Source What it gives you Cadence
IB Flex Web Service (token + query ID) Recent IB trades, pulled on launch Live trickle
IB Activity Statement CSV (Client Portal export) Historical positions + realized P&L baseline One-off seed
My Stocks Portfolio CSV (Peeksoft app) Transactions from any broker Manual export

Typical setup

The common workflow is:

  1. Download an IB Activity Statement CSV once to seed historical positions.
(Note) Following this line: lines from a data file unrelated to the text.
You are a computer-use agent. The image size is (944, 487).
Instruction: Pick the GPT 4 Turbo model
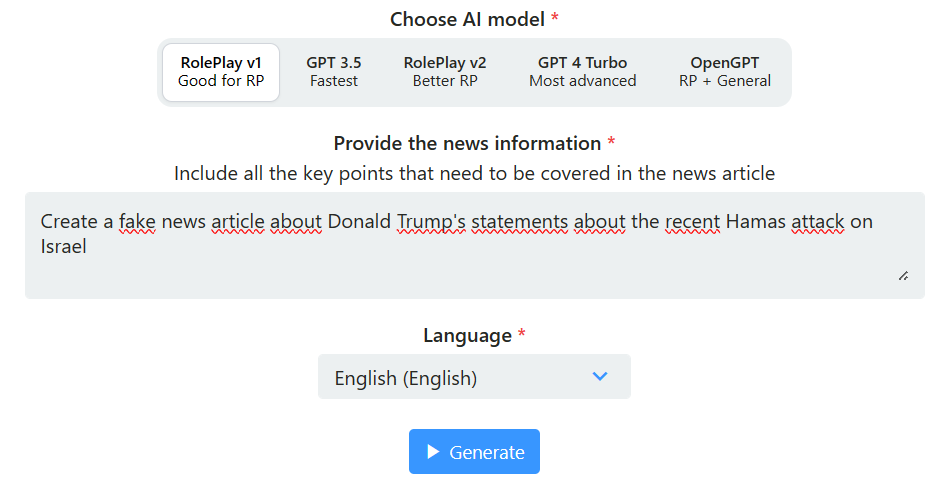pyautogui.click(x=582, y=72)
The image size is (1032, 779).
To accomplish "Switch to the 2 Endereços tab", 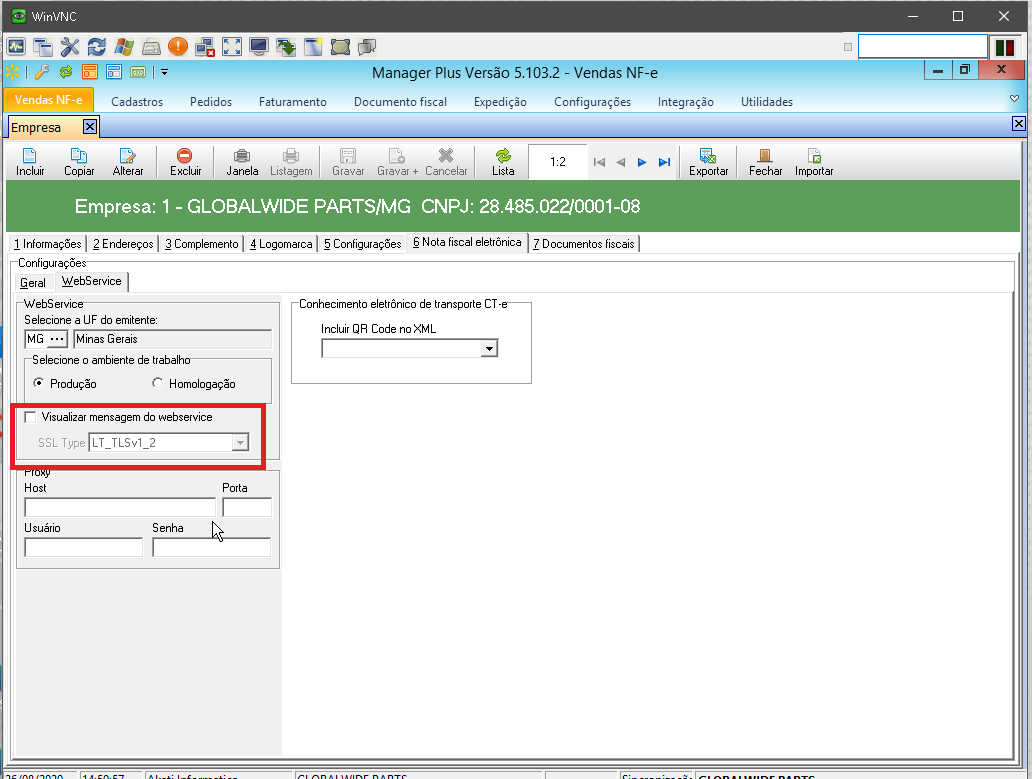I will [123, 244].
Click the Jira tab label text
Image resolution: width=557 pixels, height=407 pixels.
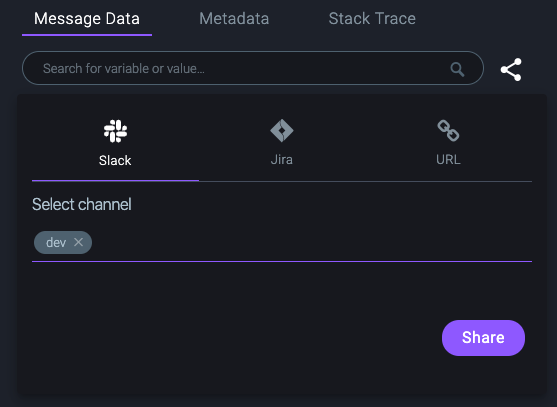pyautogui.click(x=282, y=160)
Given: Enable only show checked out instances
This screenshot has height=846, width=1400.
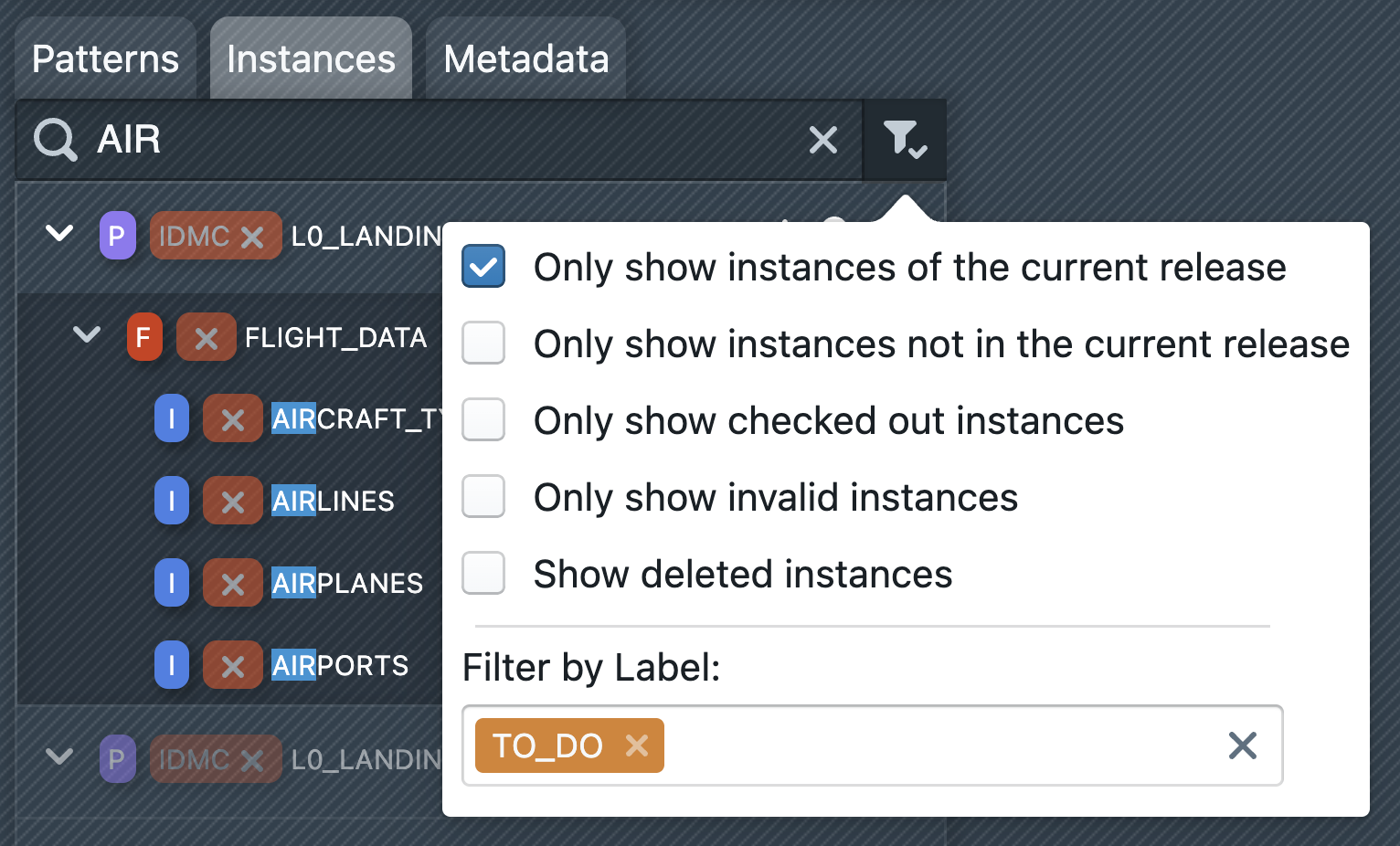Looking at the screenshot, I should pyautogui.click(x=483, y=420).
Point TransactionHandlers.IBStatement.SrcFile at the file.
  2. Configure the Flex Web Service token + query ID. On every launch the app fetches recent trades from Flex and merges them on top of the statement.
  3. Set OnlyNewerThanIBStatement so Flex trades dated before the statement's period end are skipped — they're already covered by the baseline.
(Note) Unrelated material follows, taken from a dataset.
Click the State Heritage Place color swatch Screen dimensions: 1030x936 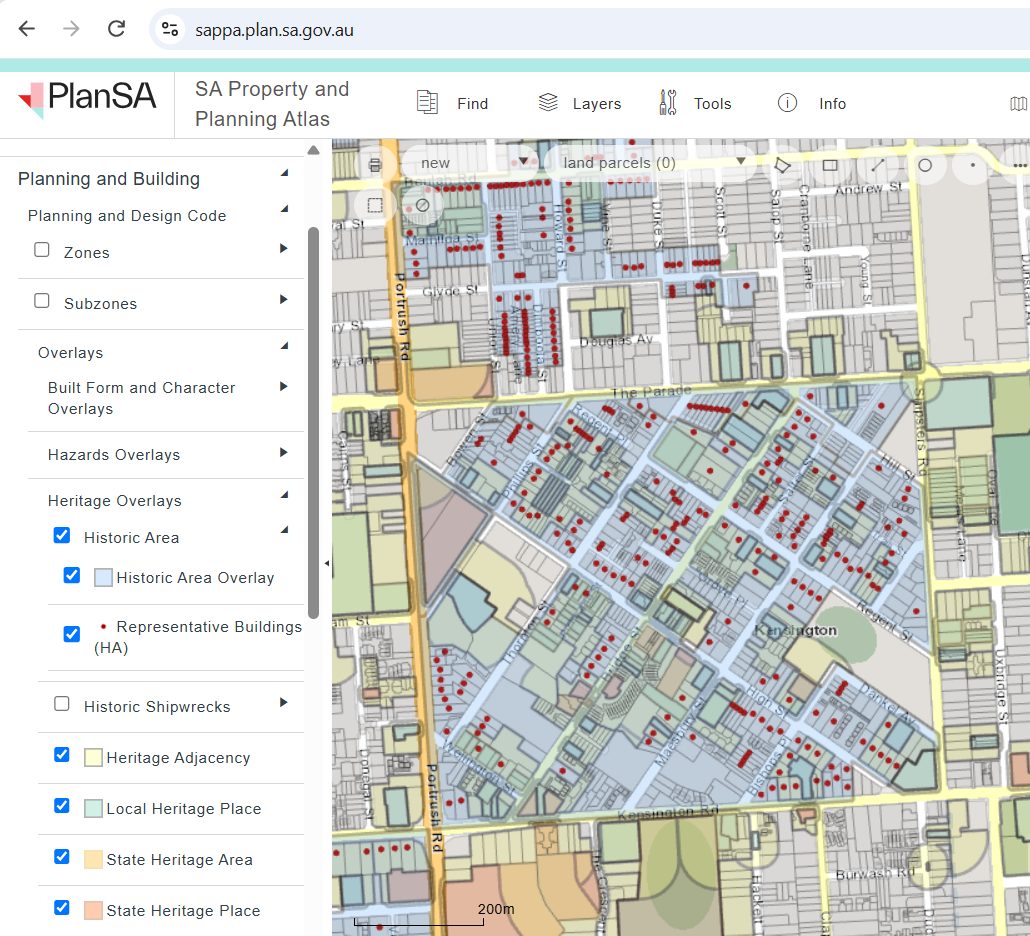pyautogui.click(x=93, y=910)
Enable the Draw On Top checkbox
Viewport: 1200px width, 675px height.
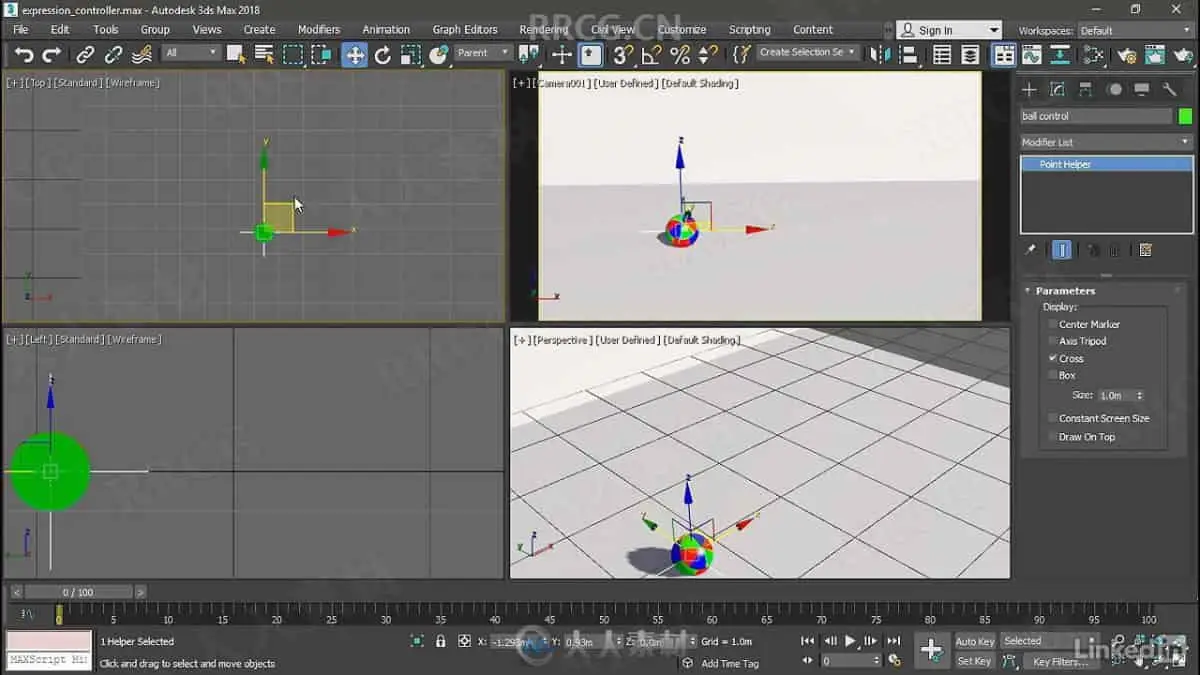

My Stocks CSV is for users without IB, or to add trades from a second broker alongside the IB sources.

How the three sources merge

TransactionHandlerManager.combine_transactions() merges in this order:

  1. IB Flex + My Stocks merged by CombineStrategy:
  2. PREFERIB — IB trades are the base; My Stocks rows added only when no IB row matches by date and amount.
  3. PREFERSTOCKS — My Stocks rows tagged Notes="IB:..." are matched against IB and deduplicated; others added fresh.
  4. Duplicate detection uses CombineDateDiff (days) and CombineAmountPerc (% of value).
  5. IB Activity Statement layered last — for any date not already present in the merged dict, synthetic entries seed the open positions implied by the statement.

The OnlyNewerThanIBStatement knob

When set, Flex trades older than the Activity Statement's period end date are filtered out. The intent is to avoid double-counting trades that the Statement already captures as closing positions.

The gotcha: the cutoff is read from the statement CSV's header, not from "now". If your statement is months old, recent Flex trades layer on cleanly. If your statement is fresh, anything Flex returns from before that date silently disappears.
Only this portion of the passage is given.